## EXERCISE TASK:
Copy the rows below verbatim, starting at the line that contains "You are a computer-use agent. Viewport: 1456px" and stopping after the line that contains "Action: (38, 167)".

--- TASK INPUT ---

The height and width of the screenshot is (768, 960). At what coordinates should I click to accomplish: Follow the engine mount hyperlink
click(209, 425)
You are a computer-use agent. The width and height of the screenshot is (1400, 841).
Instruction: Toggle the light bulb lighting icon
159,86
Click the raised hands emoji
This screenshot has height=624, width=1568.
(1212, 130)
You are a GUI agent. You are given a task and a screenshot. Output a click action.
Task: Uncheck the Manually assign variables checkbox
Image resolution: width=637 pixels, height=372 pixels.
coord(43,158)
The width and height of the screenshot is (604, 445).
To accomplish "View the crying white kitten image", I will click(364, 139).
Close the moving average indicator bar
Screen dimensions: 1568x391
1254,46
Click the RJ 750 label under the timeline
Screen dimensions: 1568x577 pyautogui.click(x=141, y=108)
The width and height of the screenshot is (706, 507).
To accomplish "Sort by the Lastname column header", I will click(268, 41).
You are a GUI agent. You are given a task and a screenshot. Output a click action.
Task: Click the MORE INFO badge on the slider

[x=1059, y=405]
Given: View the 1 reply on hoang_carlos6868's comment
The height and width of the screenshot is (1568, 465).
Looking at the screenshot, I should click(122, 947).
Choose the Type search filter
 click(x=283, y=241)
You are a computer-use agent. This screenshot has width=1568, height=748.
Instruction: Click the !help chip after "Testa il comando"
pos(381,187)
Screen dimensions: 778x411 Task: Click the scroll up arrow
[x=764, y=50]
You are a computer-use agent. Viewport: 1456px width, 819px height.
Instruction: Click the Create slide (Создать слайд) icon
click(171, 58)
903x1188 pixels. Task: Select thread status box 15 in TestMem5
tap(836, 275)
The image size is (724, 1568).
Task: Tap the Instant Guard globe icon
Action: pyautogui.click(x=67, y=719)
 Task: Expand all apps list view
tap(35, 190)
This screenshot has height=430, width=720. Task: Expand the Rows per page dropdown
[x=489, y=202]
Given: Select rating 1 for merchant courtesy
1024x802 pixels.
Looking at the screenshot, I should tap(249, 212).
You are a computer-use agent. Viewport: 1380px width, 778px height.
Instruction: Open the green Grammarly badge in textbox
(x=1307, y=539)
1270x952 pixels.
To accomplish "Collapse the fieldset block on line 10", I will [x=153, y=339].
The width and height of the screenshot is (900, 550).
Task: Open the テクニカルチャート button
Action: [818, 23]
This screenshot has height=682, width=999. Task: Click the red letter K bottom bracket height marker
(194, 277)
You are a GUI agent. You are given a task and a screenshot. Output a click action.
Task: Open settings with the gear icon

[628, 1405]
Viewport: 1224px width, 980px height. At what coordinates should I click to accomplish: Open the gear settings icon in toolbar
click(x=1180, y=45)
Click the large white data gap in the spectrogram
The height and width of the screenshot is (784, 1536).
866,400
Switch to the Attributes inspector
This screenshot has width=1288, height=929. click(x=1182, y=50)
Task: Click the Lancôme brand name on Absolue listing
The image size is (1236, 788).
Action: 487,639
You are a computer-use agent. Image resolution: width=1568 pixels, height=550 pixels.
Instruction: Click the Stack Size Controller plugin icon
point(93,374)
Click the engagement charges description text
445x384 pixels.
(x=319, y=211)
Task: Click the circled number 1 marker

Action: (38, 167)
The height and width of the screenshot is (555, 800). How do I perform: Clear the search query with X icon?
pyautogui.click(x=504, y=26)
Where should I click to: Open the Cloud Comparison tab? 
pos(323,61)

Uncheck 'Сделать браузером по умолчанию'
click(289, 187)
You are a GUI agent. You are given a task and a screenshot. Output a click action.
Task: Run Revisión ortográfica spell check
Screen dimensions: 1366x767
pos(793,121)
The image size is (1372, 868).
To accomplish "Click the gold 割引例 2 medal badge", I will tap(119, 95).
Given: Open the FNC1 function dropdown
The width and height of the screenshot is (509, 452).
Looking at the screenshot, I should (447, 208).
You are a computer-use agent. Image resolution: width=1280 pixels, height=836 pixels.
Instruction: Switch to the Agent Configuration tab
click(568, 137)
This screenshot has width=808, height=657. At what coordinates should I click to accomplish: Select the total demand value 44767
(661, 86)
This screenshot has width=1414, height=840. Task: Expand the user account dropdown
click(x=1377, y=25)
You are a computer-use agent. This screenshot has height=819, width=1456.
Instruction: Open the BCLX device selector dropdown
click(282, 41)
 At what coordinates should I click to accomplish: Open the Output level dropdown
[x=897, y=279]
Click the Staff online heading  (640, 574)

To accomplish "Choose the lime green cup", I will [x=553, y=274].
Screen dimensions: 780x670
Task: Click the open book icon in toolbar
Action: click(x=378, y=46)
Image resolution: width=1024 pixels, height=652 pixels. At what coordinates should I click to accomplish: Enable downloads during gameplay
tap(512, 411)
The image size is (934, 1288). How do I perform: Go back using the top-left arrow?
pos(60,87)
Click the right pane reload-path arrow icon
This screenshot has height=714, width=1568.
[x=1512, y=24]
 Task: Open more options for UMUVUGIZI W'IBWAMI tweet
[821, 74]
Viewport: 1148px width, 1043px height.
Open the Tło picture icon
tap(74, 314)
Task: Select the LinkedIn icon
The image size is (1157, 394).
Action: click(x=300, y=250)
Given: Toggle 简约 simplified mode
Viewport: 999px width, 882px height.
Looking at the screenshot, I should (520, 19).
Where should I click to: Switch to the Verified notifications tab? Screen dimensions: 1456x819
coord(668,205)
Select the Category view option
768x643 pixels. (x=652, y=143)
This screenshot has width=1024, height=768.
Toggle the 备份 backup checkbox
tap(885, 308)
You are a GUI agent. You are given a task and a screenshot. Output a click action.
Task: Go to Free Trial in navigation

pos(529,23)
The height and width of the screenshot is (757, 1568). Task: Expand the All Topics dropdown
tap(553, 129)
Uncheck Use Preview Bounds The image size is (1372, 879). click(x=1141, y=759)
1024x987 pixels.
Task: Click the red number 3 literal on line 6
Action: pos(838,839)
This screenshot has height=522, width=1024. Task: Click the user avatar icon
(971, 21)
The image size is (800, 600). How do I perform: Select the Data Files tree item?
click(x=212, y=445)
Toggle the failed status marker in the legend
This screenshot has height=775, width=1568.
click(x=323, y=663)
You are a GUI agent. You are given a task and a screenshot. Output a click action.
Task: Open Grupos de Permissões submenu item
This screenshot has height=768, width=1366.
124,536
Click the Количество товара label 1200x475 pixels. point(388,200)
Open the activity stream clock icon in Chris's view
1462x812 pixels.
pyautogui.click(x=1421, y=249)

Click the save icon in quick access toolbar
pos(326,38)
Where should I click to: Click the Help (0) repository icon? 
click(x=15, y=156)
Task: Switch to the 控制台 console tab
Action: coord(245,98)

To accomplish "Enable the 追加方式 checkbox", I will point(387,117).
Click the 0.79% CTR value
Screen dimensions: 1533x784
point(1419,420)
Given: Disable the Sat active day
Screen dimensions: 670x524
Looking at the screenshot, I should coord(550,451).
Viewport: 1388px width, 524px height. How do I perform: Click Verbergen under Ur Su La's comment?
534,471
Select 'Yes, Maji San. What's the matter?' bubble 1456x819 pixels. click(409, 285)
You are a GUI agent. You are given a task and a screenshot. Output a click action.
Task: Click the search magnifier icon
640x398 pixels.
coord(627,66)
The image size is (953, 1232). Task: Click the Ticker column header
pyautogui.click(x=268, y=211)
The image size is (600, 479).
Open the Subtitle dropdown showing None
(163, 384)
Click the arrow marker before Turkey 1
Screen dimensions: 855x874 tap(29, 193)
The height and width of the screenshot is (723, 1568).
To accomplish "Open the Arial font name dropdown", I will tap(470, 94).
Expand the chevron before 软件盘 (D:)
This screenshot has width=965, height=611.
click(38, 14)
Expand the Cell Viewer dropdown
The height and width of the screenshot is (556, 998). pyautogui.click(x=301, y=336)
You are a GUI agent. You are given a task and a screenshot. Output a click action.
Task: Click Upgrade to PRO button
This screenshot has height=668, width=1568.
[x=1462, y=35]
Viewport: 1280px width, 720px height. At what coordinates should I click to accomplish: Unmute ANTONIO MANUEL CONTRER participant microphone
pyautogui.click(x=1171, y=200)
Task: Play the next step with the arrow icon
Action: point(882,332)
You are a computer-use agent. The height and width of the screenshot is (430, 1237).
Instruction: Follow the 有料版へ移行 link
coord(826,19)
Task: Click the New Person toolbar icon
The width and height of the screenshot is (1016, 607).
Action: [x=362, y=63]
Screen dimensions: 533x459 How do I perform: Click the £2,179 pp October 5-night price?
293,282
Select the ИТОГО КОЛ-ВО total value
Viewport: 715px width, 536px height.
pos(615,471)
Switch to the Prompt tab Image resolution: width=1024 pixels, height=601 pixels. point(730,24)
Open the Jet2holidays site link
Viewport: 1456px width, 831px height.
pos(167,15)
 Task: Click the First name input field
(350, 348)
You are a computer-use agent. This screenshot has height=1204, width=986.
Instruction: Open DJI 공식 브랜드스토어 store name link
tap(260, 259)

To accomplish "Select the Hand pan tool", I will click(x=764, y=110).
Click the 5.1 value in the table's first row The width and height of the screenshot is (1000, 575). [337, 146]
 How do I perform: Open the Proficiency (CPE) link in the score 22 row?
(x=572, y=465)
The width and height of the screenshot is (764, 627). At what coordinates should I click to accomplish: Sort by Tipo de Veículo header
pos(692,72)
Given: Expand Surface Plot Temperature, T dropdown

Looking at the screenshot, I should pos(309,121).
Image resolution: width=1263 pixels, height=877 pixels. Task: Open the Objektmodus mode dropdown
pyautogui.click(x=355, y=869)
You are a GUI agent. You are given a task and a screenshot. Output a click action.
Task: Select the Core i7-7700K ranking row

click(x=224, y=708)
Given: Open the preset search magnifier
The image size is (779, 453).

---

## WRITTEN RESPONSE:
You are a computer-use agent. Viewport: 1456px width, 819px height.
Instruction: Click the Create slide (Создать слайд) icon
click(171, 58)
903x1188 pixels. Task: Select thread status box 15 in TestMem5
tap(836, 275)
The image size is (724, 1568).
Task: Tap the Instant Guard globe icon
Action: pyautogui.click(x=67, y=719)
 Task: Expand all apps list view
tap(35, 190)
This screenshot has height=430, width=720. Task: Expand the Rows per page dropdown
[x=489, y=202]
Given: Select rating 1 for merchant courtesy
1024x802 pixels.
Looking at the screenshot, I should tap(249, 212).
You are a computer-use agent. Viewport: 1380px width, 778px height.
Instruction: Open the green Grammarly badge in textbox
(x=1307, y=539)
1270x952 pixels.
To accomplish "Collapse the fieldset block on line 10", I will [x=153, y=339].
The width and height of the screenshot is (900, 550).
Task: Open the テクニカルチャート button
Action: [818, 23]
This screenshot has height=682, width=999. Task: Click the red letter K bottom bracket height marker
(194, 277)
You are a GUI agent. You are given a task and a screenshot. Output a click action.
Task: Open settings with the gear icon

[628, 1405]
Viewport: 1224px width, 980px height. At what coordinates should I click to accomplish: Open the gear settings icon in toolbar
click(x=1180, y=45)
Click the large white data gap in the spectrogram
The height and width of the screenshot is (784, 1536).
866,400
Switch to the Attributes inspector
This screenshot has width=1288, height=929. click(x=1182, y=50)
Task: Click the Lancôme brand name on Absolue listing
The image size is (1236, 788).
Action: 487,639
You are a computer-use agent. Image resolution: width=1568 pixels, height=550 pixels.
Instruction: Click the Stack Size Controller plugin icon
point(93,374)
Click the engagement charges description text
445x384 pixels.
(x=319, y=211)
Task: Click the circled number 1 marker

Action: (38, 167)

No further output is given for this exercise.